There we were, my partner and I, walking purposefully to one of our favorite neighborhood movie theaters a few weeks ago. Being creatures of habit, we took our usual route, which takes us right past what to me has always been a gay landmark in New York City, A Different Light bookstore.
We remarked on the store as we passed it, getting into a lengthy discussion about how, although we think it is very important to have a large gay bookstore in the neighborhood, we rarely stop in the store to buy a book or magazine. Besides, we said — in full rationalization mode — the selection wasn't always that great, and we couldn't do all our book and magazine shopping with one stop there. Little did we know a few weeks later our landmark would be no more.

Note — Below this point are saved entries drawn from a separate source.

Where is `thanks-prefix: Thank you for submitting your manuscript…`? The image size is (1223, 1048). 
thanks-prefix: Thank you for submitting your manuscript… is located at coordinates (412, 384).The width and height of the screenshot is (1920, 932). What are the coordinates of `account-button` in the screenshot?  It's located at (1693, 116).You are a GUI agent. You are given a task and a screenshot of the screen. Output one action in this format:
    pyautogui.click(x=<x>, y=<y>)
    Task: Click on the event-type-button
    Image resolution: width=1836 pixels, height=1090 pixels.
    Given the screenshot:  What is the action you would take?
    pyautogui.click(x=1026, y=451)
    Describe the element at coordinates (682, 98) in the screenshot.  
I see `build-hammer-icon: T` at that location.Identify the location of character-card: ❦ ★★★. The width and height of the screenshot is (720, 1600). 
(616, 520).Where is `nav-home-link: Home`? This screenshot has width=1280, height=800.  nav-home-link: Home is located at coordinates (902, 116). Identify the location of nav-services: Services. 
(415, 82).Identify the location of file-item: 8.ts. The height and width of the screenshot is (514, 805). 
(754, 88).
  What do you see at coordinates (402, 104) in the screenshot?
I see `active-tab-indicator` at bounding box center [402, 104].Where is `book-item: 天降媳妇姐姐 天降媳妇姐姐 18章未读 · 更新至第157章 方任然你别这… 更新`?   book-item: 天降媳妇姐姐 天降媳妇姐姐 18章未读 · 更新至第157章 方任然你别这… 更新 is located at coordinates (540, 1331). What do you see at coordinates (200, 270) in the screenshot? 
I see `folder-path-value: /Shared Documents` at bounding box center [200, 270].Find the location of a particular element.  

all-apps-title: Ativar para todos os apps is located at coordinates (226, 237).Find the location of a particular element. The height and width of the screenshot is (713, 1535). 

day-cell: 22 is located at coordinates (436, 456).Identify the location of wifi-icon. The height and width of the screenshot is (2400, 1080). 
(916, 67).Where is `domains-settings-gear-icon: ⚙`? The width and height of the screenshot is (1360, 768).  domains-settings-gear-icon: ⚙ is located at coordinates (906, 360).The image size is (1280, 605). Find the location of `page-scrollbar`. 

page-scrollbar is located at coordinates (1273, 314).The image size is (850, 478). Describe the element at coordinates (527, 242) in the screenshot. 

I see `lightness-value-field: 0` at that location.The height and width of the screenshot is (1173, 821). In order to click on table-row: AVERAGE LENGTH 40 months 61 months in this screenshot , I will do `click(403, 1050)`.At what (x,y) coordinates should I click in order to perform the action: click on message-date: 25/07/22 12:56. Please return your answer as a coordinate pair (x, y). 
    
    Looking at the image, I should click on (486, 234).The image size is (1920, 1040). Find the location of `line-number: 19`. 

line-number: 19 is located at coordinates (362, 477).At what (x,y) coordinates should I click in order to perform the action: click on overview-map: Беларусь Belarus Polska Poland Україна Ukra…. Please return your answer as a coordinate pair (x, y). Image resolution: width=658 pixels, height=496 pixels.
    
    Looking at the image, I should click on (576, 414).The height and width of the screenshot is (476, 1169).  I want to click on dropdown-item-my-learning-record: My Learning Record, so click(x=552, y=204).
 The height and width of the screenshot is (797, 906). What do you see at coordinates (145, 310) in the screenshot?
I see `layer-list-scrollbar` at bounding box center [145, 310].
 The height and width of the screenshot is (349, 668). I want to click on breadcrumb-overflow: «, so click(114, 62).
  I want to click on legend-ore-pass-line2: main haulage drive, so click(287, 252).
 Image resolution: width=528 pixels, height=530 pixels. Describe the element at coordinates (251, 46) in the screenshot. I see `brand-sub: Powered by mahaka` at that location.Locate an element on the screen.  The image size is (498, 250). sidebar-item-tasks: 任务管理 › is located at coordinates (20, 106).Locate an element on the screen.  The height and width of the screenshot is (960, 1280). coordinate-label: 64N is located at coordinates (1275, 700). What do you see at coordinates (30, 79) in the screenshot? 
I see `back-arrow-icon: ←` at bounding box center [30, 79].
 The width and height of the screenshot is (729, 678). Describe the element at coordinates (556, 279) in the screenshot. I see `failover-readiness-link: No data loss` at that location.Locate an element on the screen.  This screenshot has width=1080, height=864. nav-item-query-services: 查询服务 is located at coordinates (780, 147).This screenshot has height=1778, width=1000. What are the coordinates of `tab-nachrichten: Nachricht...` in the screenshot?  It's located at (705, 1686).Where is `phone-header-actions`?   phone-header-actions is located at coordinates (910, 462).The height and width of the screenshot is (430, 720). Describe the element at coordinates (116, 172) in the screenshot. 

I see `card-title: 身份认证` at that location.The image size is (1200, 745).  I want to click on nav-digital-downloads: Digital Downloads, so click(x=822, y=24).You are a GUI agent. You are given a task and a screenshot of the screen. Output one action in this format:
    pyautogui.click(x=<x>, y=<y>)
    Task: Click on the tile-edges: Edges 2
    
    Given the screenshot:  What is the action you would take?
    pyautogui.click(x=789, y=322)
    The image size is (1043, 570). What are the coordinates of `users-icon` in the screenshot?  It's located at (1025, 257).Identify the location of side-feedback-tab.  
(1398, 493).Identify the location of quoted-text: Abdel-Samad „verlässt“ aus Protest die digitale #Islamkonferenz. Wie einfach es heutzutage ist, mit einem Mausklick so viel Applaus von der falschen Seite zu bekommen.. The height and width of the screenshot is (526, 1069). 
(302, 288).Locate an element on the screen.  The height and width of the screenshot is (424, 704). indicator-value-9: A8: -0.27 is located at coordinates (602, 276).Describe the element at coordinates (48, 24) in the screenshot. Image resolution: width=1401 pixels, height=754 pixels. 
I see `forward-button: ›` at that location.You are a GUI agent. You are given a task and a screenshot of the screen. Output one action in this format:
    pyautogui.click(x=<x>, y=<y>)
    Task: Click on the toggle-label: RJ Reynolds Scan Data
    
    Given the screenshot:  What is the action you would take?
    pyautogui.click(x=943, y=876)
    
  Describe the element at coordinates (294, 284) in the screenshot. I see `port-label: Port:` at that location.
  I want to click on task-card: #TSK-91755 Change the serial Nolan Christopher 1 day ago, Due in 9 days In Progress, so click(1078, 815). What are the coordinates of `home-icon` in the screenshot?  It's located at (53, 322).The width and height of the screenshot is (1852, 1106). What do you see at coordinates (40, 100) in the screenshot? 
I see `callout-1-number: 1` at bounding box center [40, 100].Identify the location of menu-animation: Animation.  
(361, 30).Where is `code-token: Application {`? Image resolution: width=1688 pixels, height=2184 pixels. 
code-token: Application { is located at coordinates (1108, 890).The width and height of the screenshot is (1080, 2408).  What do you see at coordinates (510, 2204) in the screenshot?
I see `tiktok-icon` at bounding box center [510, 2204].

It is sad but true. After 18 years as one of the largest gay and lesbian bookstores in the country, the New York City branch of A Different Light closed up shop last month. The owners, Bill Barker and Stanley Newman, are left to focus their attention on the two remaining A Different Light stores in San Francisco and West Hollywood and the company's Web site, www.adlbooks.com.
Barker said he and Newman "knew that the New York store was the weak link in the chain — too big and too costly to run."
Ever since I first heard the news, I have been struggling with my own guilt for not making more of an effort to patronize A Different Light and other gay and lesbian businesses.
But more than guilt, I think I have been feeling genuine sadness. The shuttering of A Different Light signifies not only the end of a business, but also the end of an era that started for me with my first visit to New York City in the late '80s and for the gay community at large in 1983 when Norman Laurila opened A Different Light in the Village.
In a recent interview, Laurila said he learned "the power of the printed word" as a student at the University of Toronto. He opened his first store on Santa Monica Boulevard in Los Angeles in 1979 and his second store in San Francisco's Castro district. After opening in Greenwich Village, Laurila moved the New York store north to Chelsea in 1994 as that neighborhood grew into an extension of Greenwich Village's gay community.
During its first two years in Chelsea, the store's gross annual sales jumped 75 percent to $5 million, according to The New York Times. By 1997 Web businesses such as Barnesandnoble.com and Amazon.com began offering readers the chance to buy general and specialty titles in one stop. By 1999 the Chelsea store's sales had dropped 40 percent from their height.
Enter Mr. Barker and Mr. Newman, who is known for stepping in to rescue the struggling gay magazine The Advocate from financial problems in the late 1980s. The two bought the three A Different Light stores in 1999. But the men said that Manhattan's skyrocketing rents and the fact that the store was not in the center of Greenwich Village made saving it difficult.
Laurila summed up my feelings of loss well in a New York Times interview: "Initially, gay bookstores were part of a political movement of sorts. Then we had to become booksellers and business people, and younger gays don't remember those days. They're perfectly comfortable picking up books where they can get them at best value. A gay bookstore is not as wondrous to them as it was to us in the '70s, when our customers were overwhelmed because they never saw that stuff before."
In a way, what this really comes down to is the bookstore is a victim of the very tolerance it and the gay rights activists have been trying so valiantly to win since Stonewall. In a very timely story in New York Magazine's recent issue entitled "Gay Life Now," author and famous gay parent Jesse Green writes about "the new gay movement." To an angry, outspoken activist from the early years of the gay rights movements, Green writes, "The gay movement is over, or that one is, anyway. We have fallen short of realizing the angry woman's dreams, but we did something at least as important: We moved forthrightly into a larger world. Not just as comic or aesthetic relief, but as power brokers, opinion-makers, pillars and parents."
As gays and lesbians continue to move into positions of power and influence, I know I will have more and more opportunities to reflect on the passing of major gay and lesbian institutions. What I think I am really mourning, though, is the slow death of our unusualness. What I started to realize after finishing Green's story was that holding on to this myopic focus will only hold us back.
This is a tough lesson to learn, considering the closing of a business has such consequences as putting people out of work. It is even tougher when that business is such an integral part of the cultural fabric of a community; people fear by losing it they will lose track of just how far we have come in 30 years.
Can you imagine losing Crazy Ladies or Pink Pyramid? While it is hard to imagine, it is a very real possibility.
But in the end, gays and lesbians must harness our power — economic, intellectual, aesthetic and otherwise — and use it to move our cause and other likeminded causes forward. By doing this, we will create new opportunities to effect positive change and work toward equality.